Teruskan teks tentang Raja Haji dan Perang Riau di bawah ini, dimulai sesudah kalimat terakhirnya.

KUTIPAN YANG DIBERIKAN
====================

Buruk padahnya. Raja Haji menilai tindakan ini sebagai sebuah pencerobohan. Setiap tindakan pencerobohan sama artinya dengan menginjak-injak marwah yang, bagi orang Melayu, merupakan sesuatu yang paling dihormati. “Bangsa ini (Melayu, red) beranggapan hidup di atas dunia ini tanpa marwah lebih baik mati saja,” tulis Hasan Junus.
Sengketa jatah Betsy ini memecahkan Perang Riau. Sebagai laksamana yang pengalaman perangnya terbilang, Raja Haji sudah menyiapkan segala kemungkinan kedatangan kapal-kapal perang Belanda. Benar saja. Pada 8 Juni 1783, armada kapal perang Belanda masuk ke perairan Riau. Ada kapal Dholpijn, Hof ter Linden, Sneiheid, Rusterburg, Filipine dan Phoenix yang mulai merapat.
Kondisi yang tidak ditakuti Raja Haji. Karena sejak jauh-jauh hari ia sudah menyiapkan benteng pertahanan di Teluk Riau dengan sedemikian sempurna. Sarang-sarang meriam melindungi pantai Pulau Penyengat, Tanjungpinang, dan Teluk Keriting. Sementara di Pulau Bayan sudah diperkuat dengan tanah berlapis-lapis dan ada pula yang dibuat dengan batu karang direkat dengan semen.

====================

INFORMASI TERCATAT
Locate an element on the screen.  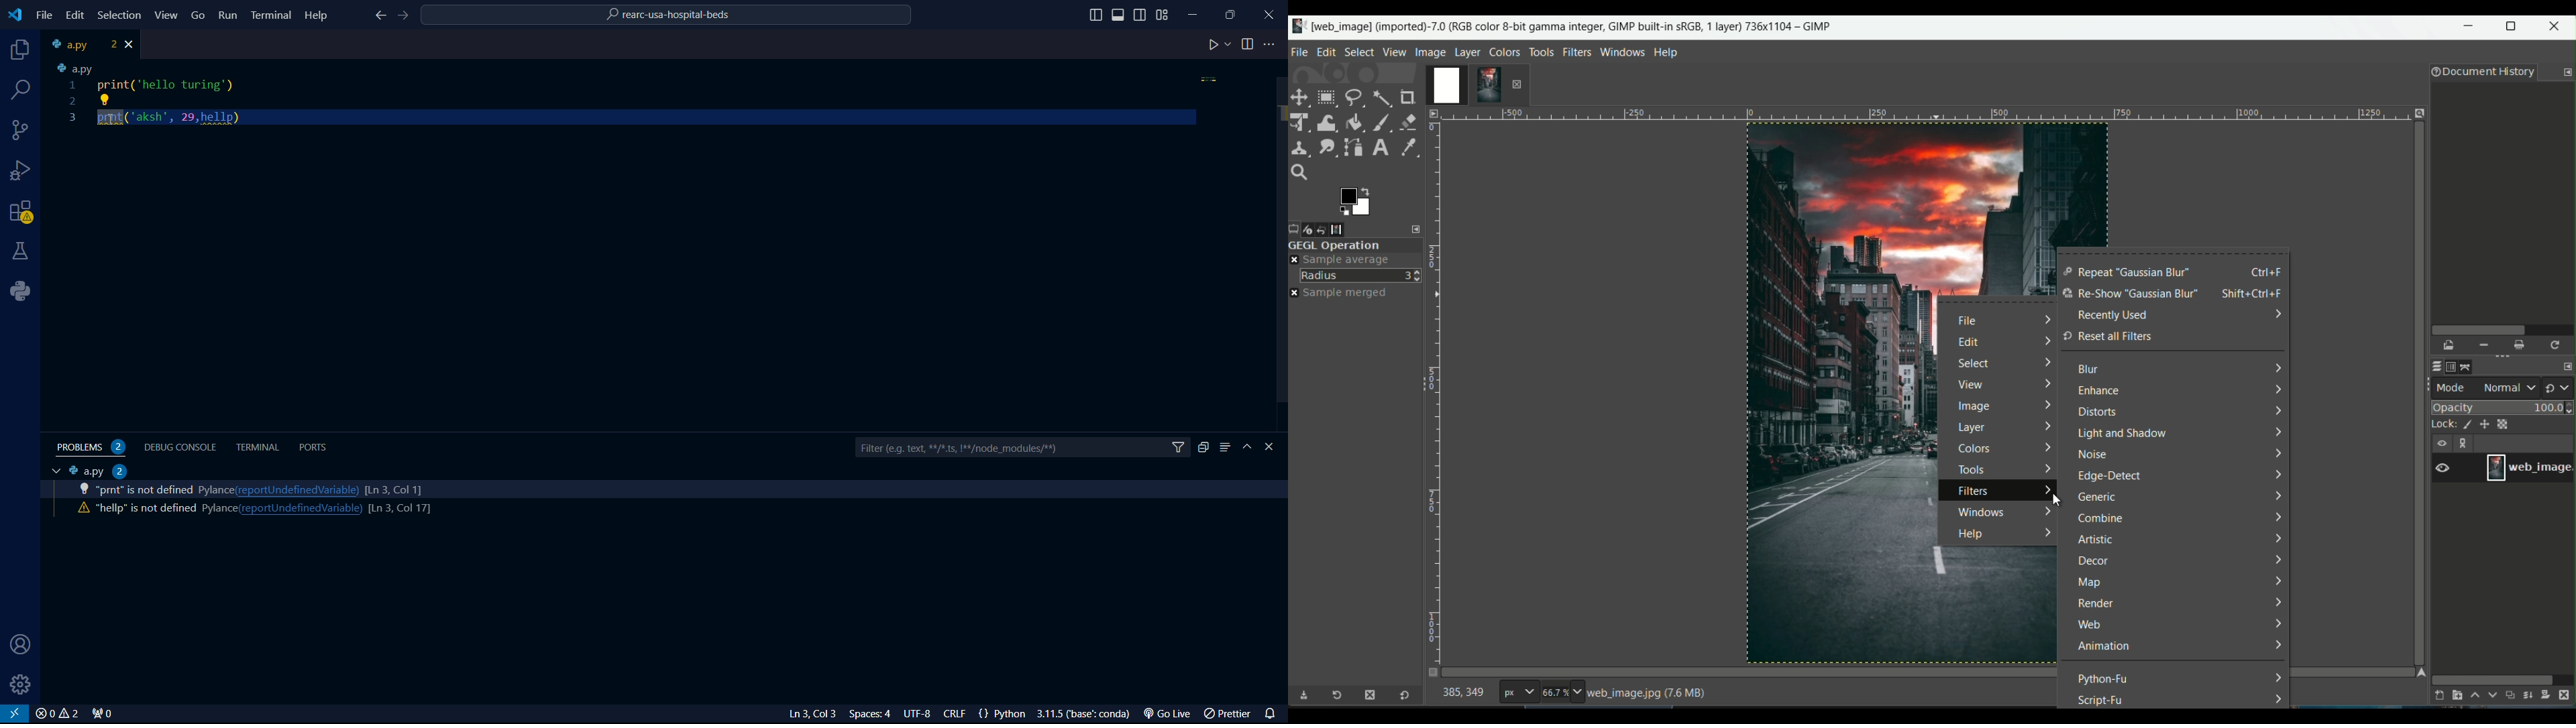
add a mask is located at coordinates (2549, 695).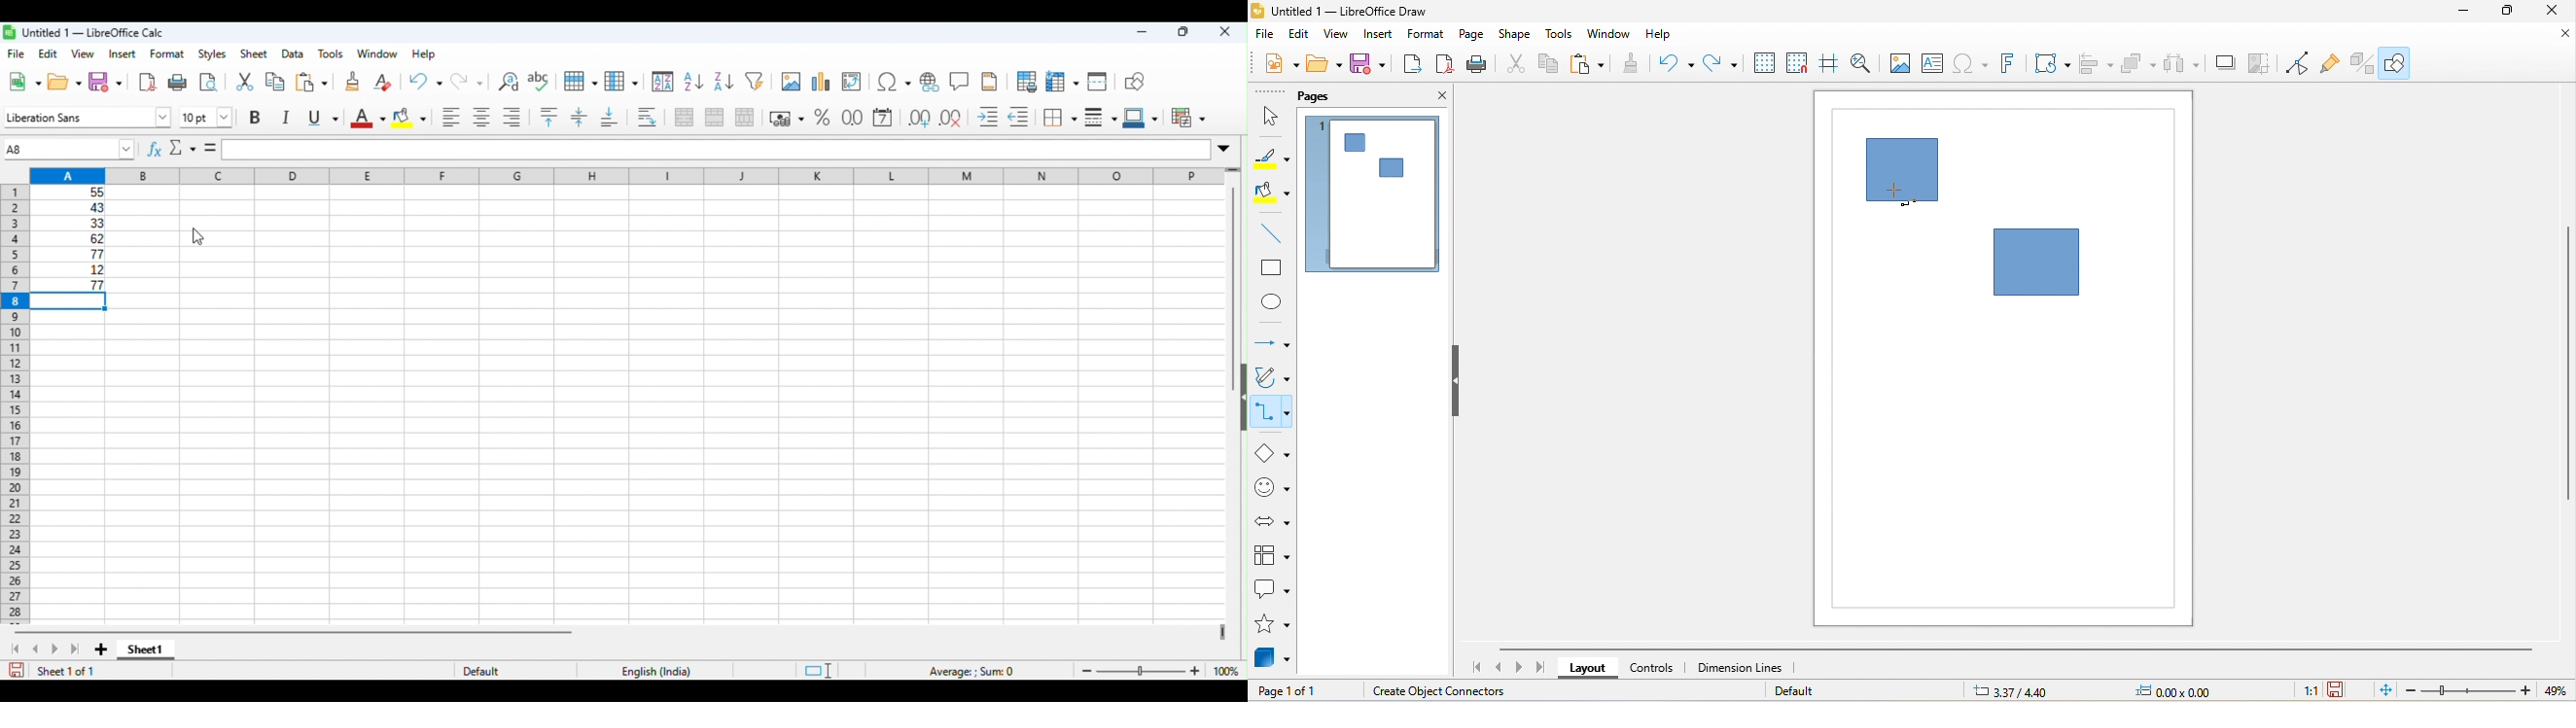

====================

TANGGAPAN
Pertempuran terjadi setiap hari. Iring-iringan bala bantuan dari Batavia tidak membuat gentar Raja Haji. Sekalipun sudah tiba kapal perang besar milik Belanda bernama lambung Malakka’s Welvaaren. Tapi lagi-lagi kepiawaian perang Raja Haji berbicara lebih banyak. Bukan sekadar tentang mengatur formasi serang armada tempur, Raja Haji juga punya perhitungan titis terhadap cuaca hari itu. Sebuah serangan pamungkas atau coup de grace yang hendak dilancarkan Belanda melalui Malakka’s Welvaaren justru menuai celaka. Ketika berarak, lambungnya kandas pada beting yang jaraknya kira-kira 100 meter dari bukit tempat sebuah sarang meriam menanti. Tidak mungkin lepas karena mesti menunggu air pasang.
Malakka’s Welvaaren hancur dihala meriam. Hanya dua orang Eropa dan tujuh orang pribumi yang bisa diselamatkan. Lebih dari 1.900 personel perang Belanda tunggang-langgang balik ke Melaka.
Het was beschamend! Alangkah memalukan! Begitu kata sejarawan Belanda, H.J. de Graaf dengan dana emosional.
Selesaikah Raja Haji? Tidak! Raja Haji justru bertolak ke Melaka. Menjemput perang. Menuju syahidnya. Pada tanggal 13 Februari 1784 armada perang Riau sudah mendarat di Teluk Ketapang yang terletak lebih-kurang 15 kilometer di sebelah selatan kota Melaka. Raja Ali Haji dalam Tuhfat al-Nafis menuliskan, Raja Haji sudah memperkirakan perang di Teluk Ketapang ini bakal berlangsung lama. Bahkan sudah ada geletar bahwa sang protagonis Perang Riau ini merasa bakal mendapatkan fadhilat jihad fi sabilillah-nya pada pertempuran di Melaka. Firasat purna sukma di Melaka ini juga diungkapkannya kepada Sultan Mahmud yang menyusul hingga ke medan laga.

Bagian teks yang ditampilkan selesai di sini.